This is a provisional application Ser. No. 60/012,599 filed Mar. 1, 1996.

BACKGROUND OF THE INVENTION

1. Field of the Invention

This invention relates generally to sporting goods and equipment, and more specifically to an improved rack apparatus for use in association with a bag of golf clubs.

2. Description of the Prior Art

When golfers use a motorized cart to move around a golf course during play, they place their golf bags on a shelf at the rear of the cart. Before almost every stroke, a golfer will shift from one golf club to another. In current practice this consists of lifting the club just used to where the handle of the club clears the rim of the bag, and then lowering the club about three feet into the bag. The golfer then selects the next club from the loose assortment of clubs, and lifts it clear of the bag.

This procedure has several drawbacks. First, each club, and the golfer's arm, have to be lifted about three feet, to a height of about four and a half feet above the ground (in fact, the club head and the golfer's arm may rise to over seven feet above the ground), then lowered an equivalent distance. Many persons, such as those with arthritic problems, seniors and short persons, find such motions painful by the end of the day. Second, short persons, finding the club heads at about eye level, have difficulty identifying the next club desired, since most clubs are marked with their number on the bottom of the club head. Third, in addition to discomfort, the above problems use extra time, which slows play on the course.

SUMMARY OF THE INVENTION

The golf club rack of this invention provides a portable rack apparatus configured to releasably hold a plurality of golf clubs, and adapted for releasable attachment to the outside of a standard golf bag. The preferred embodiment of the invention consists of a central vertical member approximately the height of the golf bag, together with two rotatable arms fastened to the ends of the vertical member. When the arms are rotated vertically (parallel to and essentially collinear with the central vertical member), the rack can be stored in the bag much in the form of an additional golf club, and when the arms are rotated horizontally, the rack can be clipped and strapped to the outside of the golf bag.

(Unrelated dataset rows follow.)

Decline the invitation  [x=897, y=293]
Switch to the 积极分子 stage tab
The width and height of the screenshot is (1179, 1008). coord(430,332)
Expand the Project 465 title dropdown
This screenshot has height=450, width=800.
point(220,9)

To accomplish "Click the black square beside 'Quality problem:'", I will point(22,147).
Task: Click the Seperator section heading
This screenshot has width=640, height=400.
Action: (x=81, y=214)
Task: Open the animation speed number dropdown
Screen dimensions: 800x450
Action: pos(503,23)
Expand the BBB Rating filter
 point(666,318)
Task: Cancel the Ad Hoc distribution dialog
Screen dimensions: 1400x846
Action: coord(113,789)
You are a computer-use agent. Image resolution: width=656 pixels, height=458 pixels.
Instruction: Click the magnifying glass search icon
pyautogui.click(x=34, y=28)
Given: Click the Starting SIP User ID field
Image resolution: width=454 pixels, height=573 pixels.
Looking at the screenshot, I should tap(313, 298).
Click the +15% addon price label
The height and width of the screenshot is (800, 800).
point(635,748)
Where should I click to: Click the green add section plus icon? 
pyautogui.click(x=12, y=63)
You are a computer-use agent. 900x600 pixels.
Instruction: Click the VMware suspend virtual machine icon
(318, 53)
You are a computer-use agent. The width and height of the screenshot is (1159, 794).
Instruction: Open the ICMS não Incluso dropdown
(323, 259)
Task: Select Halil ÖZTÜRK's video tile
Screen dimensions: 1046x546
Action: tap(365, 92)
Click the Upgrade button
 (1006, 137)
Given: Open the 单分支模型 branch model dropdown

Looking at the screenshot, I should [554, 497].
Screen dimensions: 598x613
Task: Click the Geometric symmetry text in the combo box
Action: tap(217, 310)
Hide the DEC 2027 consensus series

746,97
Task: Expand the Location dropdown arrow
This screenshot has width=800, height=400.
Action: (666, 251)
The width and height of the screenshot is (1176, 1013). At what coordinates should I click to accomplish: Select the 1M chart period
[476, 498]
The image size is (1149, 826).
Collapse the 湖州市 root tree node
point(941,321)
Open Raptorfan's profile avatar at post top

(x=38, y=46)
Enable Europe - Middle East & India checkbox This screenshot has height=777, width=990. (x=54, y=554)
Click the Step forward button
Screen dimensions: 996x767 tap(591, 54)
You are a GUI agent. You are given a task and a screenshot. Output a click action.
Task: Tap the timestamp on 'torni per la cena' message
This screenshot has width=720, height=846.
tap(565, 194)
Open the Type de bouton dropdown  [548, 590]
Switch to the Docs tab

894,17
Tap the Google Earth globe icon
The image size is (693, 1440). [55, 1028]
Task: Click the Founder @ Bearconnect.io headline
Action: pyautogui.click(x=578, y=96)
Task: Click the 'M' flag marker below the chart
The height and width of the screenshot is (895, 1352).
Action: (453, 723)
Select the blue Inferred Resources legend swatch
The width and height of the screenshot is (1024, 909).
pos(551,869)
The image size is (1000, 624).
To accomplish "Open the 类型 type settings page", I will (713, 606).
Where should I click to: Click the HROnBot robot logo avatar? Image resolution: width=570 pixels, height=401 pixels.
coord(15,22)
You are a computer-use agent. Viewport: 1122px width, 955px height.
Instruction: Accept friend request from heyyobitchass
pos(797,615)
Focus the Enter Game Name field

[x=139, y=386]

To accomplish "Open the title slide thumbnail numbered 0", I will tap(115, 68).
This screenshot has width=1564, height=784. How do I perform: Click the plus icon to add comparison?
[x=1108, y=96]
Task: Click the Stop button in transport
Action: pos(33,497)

The bottom arm includes a plurality of sockets, each designed to loosely hold the handle or grip end of a golf club. The top arm includes a plurality of clasps or catches, each designed to securely hold the shaft of a club near the club head. When assembled on the golf bag and filled with clubs (e.g., one to fourteen clubs, with eight clubs in the preferred embodiment), each club will be in its designated slot, and can be retrieved merely by grasping the shaft near the clasp, releasing the clasp, and pulling the club out and up about three inches (to clear the bottom socket). Replacement of the club in the rack is simply the reverse of this process.

This arrangement provides many advantages, including but not limited to the following:

1. Eliminates the necessity for lifting each club over the golfer's head before and after use.

2. Makes club selection easier because the clubs are racked in order.

3. Time is saved in the retrieval of clubs.

4. With the preferred embodiment of a positive clasp, the clubs cannot fall out.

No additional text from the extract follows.